Transcribe the records that follow, keeping every word as it stands.

---------- Input data

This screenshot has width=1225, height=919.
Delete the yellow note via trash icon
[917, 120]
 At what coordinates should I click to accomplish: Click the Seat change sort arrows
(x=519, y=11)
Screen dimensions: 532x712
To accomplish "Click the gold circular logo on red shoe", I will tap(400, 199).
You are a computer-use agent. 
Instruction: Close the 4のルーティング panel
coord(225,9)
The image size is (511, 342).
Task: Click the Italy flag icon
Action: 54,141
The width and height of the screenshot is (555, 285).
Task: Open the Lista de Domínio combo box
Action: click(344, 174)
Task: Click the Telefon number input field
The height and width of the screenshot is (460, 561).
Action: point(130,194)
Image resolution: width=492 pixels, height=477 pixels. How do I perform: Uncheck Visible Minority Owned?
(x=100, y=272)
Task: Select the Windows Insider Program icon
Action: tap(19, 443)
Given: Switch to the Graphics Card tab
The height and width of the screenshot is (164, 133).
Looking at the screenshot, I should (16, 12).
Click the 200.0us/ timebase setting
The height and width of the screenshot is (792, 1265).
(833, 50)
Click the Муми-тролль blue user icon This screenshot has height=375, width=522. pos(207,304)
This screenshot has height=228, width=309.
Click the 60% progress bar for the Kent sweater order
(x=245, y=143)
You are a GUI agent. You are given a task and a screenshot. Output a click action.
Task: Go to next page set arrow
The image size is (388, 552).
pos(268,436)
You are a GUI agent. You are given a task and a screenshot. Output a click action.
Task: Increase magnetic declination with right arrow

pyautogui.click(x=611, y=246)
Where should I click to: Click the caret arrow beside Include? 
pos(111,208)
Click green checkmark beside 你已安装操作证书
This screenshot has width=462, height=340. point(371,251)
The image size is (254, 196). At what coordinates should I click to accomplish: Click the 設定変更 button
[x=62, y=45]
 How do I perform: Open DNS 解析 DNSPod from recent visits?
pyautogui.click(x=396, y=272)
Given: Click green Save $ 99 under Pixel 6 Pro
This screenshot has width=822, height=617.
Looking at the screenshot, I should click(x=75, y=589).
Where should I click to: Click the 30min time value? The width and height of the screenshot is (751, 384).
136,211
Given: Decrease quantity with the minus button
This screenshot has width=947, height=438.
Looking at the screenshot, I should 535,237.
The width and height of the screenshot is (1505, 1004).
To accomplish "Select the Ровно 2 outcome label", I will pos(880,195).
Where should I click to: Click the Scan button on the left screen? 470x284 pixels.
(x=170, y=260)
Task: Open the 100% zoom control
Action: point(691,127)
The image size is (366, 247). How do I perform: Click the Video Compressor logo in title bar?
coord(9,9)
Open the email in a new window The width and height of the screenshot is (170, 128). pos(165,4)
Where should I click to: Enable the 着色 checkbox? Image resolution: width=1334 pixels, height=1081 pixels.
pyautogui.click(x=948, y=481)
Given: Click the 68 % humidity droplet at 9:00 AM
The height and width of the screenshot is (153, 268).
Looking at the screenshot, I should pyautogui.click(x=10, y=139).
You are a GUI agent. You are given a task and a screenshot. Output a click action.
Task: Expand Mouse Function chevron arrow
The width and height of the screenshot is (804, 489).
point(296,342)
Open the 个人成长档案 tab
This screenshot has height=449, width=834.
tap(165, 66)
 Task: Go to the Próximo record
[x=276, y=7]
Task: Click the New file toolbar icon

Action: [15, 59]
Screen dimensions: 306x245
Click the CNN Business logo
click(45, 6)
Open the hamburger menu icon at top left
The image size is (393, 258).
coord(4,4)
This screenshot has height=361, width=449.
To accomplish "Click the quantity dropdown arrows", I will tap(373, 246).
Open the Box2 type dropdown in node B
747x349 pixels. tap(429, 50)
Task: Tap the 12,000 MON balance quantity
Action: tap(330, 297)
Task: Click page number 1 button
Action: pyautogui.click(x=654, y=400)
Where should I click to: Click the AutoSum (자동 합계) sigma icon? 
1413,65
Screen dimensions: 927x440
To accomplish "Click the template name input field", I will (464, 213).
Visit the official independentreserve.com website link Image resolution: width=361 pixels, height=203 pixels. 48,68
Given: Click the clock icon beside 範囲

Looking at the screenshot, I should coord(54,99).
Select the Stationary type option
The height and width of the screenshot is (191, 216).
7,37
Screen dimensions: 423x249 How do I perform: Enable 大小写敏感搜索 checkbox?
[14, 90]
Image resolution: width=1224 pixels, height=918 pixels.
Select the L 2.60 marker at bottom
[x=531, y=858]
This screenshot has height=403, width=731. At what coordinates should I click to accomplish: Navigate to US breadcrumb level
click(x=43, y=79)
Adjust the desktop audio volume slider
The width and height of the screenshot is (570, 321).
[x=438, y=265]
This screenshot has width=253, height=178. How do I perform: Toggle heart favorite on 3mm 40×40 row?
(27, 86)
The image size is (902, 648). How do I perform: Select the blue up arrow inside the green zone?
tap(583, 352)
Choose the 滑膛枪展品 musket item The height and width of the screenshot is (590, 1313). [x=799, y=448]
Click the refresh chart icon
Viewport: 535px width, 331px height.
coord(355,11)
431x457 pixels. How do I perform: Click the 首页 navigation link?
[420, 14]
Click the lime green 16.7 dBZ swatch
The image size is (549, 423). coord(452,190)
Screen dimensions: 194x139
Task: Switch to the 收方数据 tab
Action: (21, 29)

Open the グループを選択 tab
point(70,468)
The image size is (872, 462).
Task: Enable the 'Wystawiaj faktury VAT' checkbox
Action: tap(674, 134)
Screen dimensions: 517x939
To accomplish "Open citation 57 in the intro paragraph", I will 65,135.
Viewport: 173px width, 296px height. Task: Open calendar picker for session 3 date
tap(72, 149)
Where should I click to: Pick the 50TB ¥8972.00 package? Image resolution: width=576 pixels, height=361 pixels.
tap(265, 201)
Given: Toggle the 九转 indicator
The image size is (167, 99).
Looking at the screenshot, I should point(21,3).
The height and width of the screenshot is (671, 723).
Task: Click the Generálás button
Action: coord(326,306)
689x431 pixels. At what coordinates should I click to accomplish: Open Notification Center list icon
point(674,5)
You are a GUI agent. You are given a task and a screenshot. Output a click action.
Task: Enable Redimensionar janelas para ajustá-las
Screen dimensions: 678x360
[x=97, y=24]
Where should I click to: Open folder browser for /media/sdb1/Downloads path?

--------------------

» Exercise solution:
This screenshot has width=1225, height=919.
Delete the yellow note via trash icon
[917, 120]
 At what coordinates should I click to accomplish: Click the Seat change sort arrows
(x=519, y=11)
Screen dimensions: 532x712
To accomplish "Click the gold circular logo on red shoe", I will tap(400, 199).
You are a computer-use agent. 
Instruction: Close the 4のルーティング panel
coord(225,9)
The image size is (511, 342).
Task: Click the Italy flag icon
Action: 54,141
The width and height of the screenshot is (555, 285).
Task: Open the Lista de Domínio combo box
Action: click(344, 174)
Task: Click the Telefon number input field
The height and width of the screenshot is (460, 561).
Action: point(130,194)
Image resolution: width=492 pixels, height=477 pixels. How do I perform: Uncheck Visible Minority Owned?
(x=100, y=272)
Task: Select the Windows Insider Program icon
Action: tap(19, 443)
Given: Switch to the Graphics Card tab
The height and width of the screenshot is (164, 133).
Looking at the screenshot, I should (16, 12).
Click the 200.0us/ timebase setting
The height and width of the screenshot is (792, 1265).
(833, 50)
Click the Муми-тролль blue user icon This screenshot has height=375, width=522. pos(207,304)
This screenshot has height=228, width=309.
Click the 60% progress bar for the Kent sweater order
(x=245, y=143)
You are a GUI agent. You are given a task and a screenshot. Output a click action.
Task: Go to next page set arrow
The image size is (388, 552).
pos(268,436)
You are a GUI agent. You are given a task and a screenshot. Output a click action.
Task: Increase magnetic declination with right arrow

pyautogui.click(x=611, y=246)
Where should I click to: Click the caret arrow beside Include? 
pos(111,208)
Click green checkmark beside 你已安装操作证书
This screenshot has width=462, height=340. point(371,251)
The image size is (254, 196). At what coordinates should I click to accomplish: Click the 設定変更 button
[x=62, y=45]
 How do I perform: Open DNS 解析 DNSPod from recent visits?
pyautogui.click(x=396, y=272)
Given: Click green Save $ 99 under Pixel 6 Pro
This screenshot has width=822, height=617.
Looking at the screenshot, I should click(x=75, y=589).
Where should I click to: Click the 30min time value? The width and height of the screenshot is (751, 384).
136,211
Given: Decrease quantity with the minus button
This screenshot has width=947, height=438.
Looking at the screenshot, I should 535,237.
The width and height of the screenshot is (1505, 1004).
To accomplish "Select the Ровно 2 outcome label", I will pos(880,195).
Where should I click to: Click the Scan button on the left screen? 470x284 pixels.
(x=170, y=260)
Task: Open the 100% zoom control
Action: point(691,127)
The image size is (366, 247). How do I perform: Click the Video Compressor logo in title bar?
coord(9,9)
Open the email in a new window The width and height of the screenshot is (170, 128). pos(165,4)
Where should I click to: Enable the 着色 checkbox? Image resolution: width=1334 pixels, height=1081 pixels.
pyautogui.click(x=948, y=481)
Given: Click the 68 % humidity droplet at 9:00 AM
The height and width of the screenshot is (153, 268).
Looking at the screenshot, I should pyautogui.click(x=10, y=139).
You are a GUI agent. You are given a task and a screenshot. Output a click action.
Task: Expand Mouse Function chevron arrow
The width and height of the screenshot is (804, 489).
point(296,342)
Open the 个人成长档案 tab
This screenshot has height=449, width=834.
tap(165, 66)
 Task: Go to the Próximo record
[x=276, y=7]
Task: Click the New file toolbar icon

Action: [15, 59]
Screen dimensions: 306x245
Click the CNN Business logo
click(45, 6)
Open the hamburger menu icon at top left
The image size is (393, 258).
coord(4,4)
This screenshot has height=361, width=449.
To accomplish "Click the quantity dropdown arrows", I will tap(373, 246).
Open the Box2 type dropdown in node B
747x349 pixels. tap(429, 50)
Task: Tap the 12,000 MON balance quantity
Action: tap(330, 297)
Task: Click page number 1 button
Action: pyautogui.click(x=654, y=400)
Where should I click to: Click the AutoSum (자동 합계) sigma icon? 
1413,65
Screen dimensions: 927x440
To accomplish "Click the template name input field", I will (464, 213).
Visit the official independentreserve.com website link Image resolution: width=361 pixels, height=203 pixels. 48,68
Given: Click the clock icon beside 範囲

Looking at the screenshot, I should coord(54,99).
Select the Stationary type option
The height and width of the screenshot is (191, 216).
7,37
Screen dimensions: 423x249 How do I perform: Enable 大小写敏感搜索 checkbox?
[14, 90]
Image resolution: width=1224 pixels, height=918 pixels.
Select the L 2.60 marker at bottom
[x=531, y=858]
This screenshot has height=403, width=731. At what coordinates should I click to accomplish: Navigate to US breadcrumb level
click(x=43, y=79)
Adjust the desktop audio volume slider
The width and height of the screenshot is (570, 321).
[x=438, y=265]
This screenshot has width=253, height=178. How do I perform: Toggle heart favorite on 3mm 40×40 row?
(27, 86)
The image size is (902, 648). How do I perform: Select the blue up arrow inside the green zone?
tap(583, 352)
Choose the 滑膛枪展品 musket item The height and width of the screenshot is (590, 1313). [x=799, y=448]
Click the refresh chart icon
Viewport: 535px width, 331px height.
coord(355,11)
431x457 pixels. How do I perform: Click the 首页 navigation link?
[420, 14]
Click the lime green 16.7 dBZ swatch
The image size is (549, 423). coord(452,190)
Screen dimensions: 194x139
Task: Switch to the 收方数据 tab
Action: (21, 29)

Open the グループを選択 tab
point(70,468)
The image size is (872, 462).
Task: Enable the 'Wystawiaj faktury VAT' checkbox
Action: tap(674, 134)
Screen dimensions: 517x939
To accomplish "Open citation 57 in the intro paragraph", I will 65,135.
Viewport: 173px width, 296px height. Task: Open calendar picker for session 3 date
tap(72, 149)
Where should I click to: Pick the 50TB ¥8972.00 package? Image resolution: width=576 pixels, height=361 pixels.
tap(265, 201)
Given: Toggle the 九转 indicator
The image size is (167, 99).
Looking at the screenshot, I should point(21,3).
The height and width of the screenshot is (671, 723).
Task: Click the Generálás button
Action: coord(326,306)
689x431 pixels. At what coordinates should I click to accomplish: Open Notification Center list icon
point(674,5)
You are a GUI agent. You are given a task and a screenshot. Output a click action.
Task: Enable Redimensionar janelas para ajustá-las
Screen dimensions: 678x360
[x=97, y=24]
Where should I click to: Open folder browser for /media/sdb1/Downloads path?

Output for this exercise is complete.